*** Data extract Section Begins ***
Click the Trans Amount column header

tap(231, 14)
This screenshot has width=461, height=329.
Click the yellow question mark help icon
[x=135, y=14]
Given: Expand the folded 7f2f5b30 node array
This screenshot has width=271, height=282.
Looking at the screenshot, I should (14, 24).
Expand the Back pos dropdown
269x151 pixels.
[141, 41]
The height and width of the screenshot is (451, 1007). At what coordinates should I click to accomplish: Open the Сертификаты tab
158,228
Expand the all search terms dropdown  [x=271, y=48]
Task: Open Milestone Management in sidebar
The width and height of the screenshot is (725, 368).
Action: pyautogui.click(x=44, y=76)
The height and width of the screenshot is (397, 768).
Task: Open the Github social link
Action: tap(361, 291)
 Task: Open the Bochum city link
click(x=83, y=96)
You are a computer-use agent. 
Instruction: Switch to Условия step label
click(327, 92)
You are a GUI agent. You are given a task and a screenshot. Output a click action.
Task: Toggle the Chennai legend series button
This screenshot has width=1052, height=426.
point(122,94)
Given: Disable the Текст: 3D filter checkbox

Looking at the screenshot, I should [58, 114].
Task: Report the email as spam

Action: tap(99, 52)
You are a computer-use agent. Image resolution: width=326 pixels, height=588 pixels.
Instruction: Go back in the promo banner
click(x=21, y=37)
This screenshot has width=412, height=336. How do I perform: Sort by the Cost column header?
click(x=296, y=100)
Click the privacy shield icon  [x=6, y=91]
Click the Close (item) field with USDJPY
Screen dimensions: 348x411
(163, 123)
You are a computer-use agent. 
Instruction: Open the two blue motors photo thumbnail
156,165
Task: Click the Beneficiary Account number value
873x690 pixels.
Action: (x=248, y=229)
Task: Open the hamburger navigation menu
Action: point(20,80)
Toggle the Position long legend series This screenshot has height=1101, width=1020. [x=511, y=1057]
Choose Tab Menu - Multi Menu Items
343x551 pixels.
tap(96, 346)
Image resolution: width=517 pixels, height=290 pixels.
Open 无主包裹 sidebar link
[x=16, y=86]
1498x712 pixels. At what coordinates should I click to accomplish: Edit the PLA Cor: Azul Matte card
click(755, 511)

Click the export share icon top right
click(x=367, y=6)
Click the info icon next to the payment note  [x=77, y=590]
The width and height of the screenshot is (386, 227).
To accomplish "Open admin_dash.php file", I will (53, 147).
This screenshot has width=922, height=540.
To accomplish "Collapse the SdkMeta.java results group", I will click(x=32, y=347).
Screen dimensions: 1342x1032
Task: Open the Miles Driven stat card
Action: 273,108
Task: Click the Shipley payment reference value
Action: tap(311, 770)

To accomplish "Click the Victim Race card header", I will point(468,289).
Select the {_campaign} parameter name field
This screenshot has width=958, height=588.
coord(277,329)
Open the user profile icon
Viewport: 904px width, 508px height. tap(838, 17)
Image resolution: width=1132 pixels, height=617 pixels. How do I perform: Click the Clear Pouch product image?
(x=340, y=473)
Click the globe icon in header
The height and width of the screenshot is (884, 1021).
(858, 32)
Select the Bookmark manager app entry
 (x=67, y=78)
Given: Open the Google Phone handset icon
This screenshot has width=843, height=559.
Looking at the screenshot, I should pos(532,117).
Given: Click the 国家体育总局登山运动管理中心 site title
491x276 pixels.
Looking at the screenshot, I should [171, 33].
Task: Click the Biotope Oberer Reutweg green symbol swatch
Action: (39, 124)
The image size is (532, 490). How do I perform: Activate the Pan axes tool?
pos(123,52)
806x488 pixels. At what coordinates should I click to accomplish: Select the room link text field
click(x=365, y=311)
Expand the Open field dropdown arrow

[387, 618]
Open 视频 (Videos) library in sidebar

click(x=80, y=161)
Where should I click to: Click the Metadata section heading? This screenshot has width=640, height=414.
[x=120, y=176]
*** Data extract Section Ends ***
*Brief*: In the records above, find the line with "You are a computer-use agent. Image"; write out exactly that line and each one after it, stopping after the line with "Click the privacy".

*Answer space*:
You are a computer-use agent. Image resolution: width=326 pixels, height=588 pixels.
Instruction: Go back in the promo banner
click(x=21, y=37)
This screenshot has width=412, height=336. How do I perform: Sort by the Cost column header?
click(x=296, y=100)
Click the privacy shield icon  [x=6, y=91]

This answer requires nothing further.